Terminado el turismo de bajo coste, ya no proliferarán fotos de panderos sinuosos, mano en cadera y Torre de Pisa en dos deditos con sonrisa maliciosa o morritos de pez
Un aspecto positivo del declive del low cost sería la muerte del aspecto cultural de los “boyfriends de Instagram”, estos pobres chicos que pasan horas en posiciones imposibles con la intención de captar el mejor ángulo de la anatomía de su adorada. El pagafantas del siglo XXI ahora saca fotos. Terminado el turismo de bajo coste, ya no proliferarán fotos de panderos sinuosos, mano en cadera y Torre de Pisa en dos deditos con sonrisa maliciosa o morritos de pez. Se me ocurre aquí una pregunta realmente interesante: ¿hasta qué punto se reduciría el turismo si dejaran de funcionar los smartphone? No es ninguna tontería de cuestión, lo sabe cualquiera que haya recorrido lugares emblemáticos y su fauna natural: gente exultante de felicidad momentánea para la foto a la que después se le ensombrece la sonrisa con un asomo de rictus de hastío. “¿Esto es La Gioconda? Pero si es enana. A ésta sí dan ganas de echarle un bote de tomate por encima”.
¿Esto que describo es clasista? No lo sé. Sólo sé que resulta comprensible que el que ha hecho el esfuerzo de llegar hasta ahí por motivos genuinos le sulfure el ánimo y le amargue la experiencia el no poder disfrutar a gusto por abundancia de gente como aquella. Es como quien da la brasa a los futboleros que intentan concentrarse en el partido, y les comentan aquello de “esto es sólo un ejercicio para brutos” o como cuando incordio a mi marido preguntándole adrede si ha sido fuera de juego, triple o homerun.
La cuestión es: ¿por qué hay quien se ve en la necesidad de meterse en un museo que no le interesa lo más mínimo? ¿Es positivo que la cultura mole?
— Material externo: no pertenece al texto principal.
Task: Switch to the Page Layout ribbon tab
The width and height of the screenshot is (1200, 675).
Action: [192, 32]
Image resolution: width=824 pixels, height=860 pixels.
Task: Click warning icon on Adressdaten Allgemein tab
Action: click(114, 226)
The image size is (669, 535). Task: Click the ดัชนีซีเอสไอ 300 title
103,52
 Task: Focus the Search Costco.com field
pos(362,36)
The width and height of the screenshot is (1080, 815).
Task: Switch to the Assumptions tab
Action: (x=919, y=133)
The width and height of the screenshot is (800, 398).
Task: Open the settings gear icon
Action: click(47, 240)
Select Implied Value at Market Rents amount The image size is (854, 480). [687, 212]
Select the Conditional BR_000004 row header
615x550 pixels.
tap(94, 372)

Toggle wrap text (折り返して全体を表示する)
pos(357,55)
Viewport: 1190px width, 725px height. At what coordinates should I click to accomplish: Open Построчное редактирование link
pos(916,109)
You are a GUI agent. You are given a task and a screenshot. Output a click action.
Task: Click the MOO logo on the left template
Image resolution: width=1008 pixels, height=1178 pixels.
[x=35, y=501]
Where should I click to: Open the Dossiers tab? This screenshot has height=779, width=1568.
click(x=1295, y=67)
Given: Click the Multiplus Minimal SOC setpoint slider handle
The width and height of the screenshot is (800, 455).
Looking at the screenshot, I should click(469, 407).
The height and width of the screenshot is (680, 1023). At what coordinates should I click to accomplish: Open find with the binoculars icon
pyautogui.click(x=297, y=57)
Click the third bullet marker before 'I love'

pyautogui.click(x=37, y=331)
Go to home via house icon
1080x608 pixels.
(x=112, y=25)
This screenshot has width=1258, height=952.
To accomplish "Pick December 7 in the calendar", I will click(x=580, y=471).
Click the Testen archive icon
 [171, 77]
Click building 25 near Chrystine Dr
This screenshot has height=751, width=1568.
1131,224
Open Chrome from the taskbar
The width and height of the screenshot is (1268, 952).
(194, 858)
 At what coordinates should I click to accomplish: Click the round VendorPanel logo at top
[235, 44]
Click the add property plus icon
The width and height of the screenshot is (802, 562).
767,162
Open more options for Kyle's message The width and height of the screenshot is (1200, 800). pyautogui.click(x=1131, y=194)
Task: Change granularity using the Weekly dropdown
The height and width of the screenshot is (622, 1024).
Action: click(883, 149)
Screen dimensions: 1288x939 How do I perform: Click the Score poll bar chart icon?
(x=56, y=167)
Mi teoría es que, en términos generales, sí. Básicamente porque nunca se sabe por dónde va a sonar la flauta, no puede predecirse cuándo la visita a un museo, viaje o exposición por presión social y cultural puede ser la chispa que encienda el amor de alguien hacia cualquier producción cultural. En esto soy como Abraham ante Sodoma y Gomorra, que le fue racaneando a Dios el número de hombres justos que debía encontrar para no destruir la ciudad: por sólo una persona a la que las experiencias low cost le puedan cambiar la vida, merece la pena el modelo. Otra cosa distinta, claro está, es cómo plantearlo para que el turismo no acabe siendo una opción más del consumismo desaforado y compulsivo que padecemos. Pero, esa cuestión, mejor para otro momento.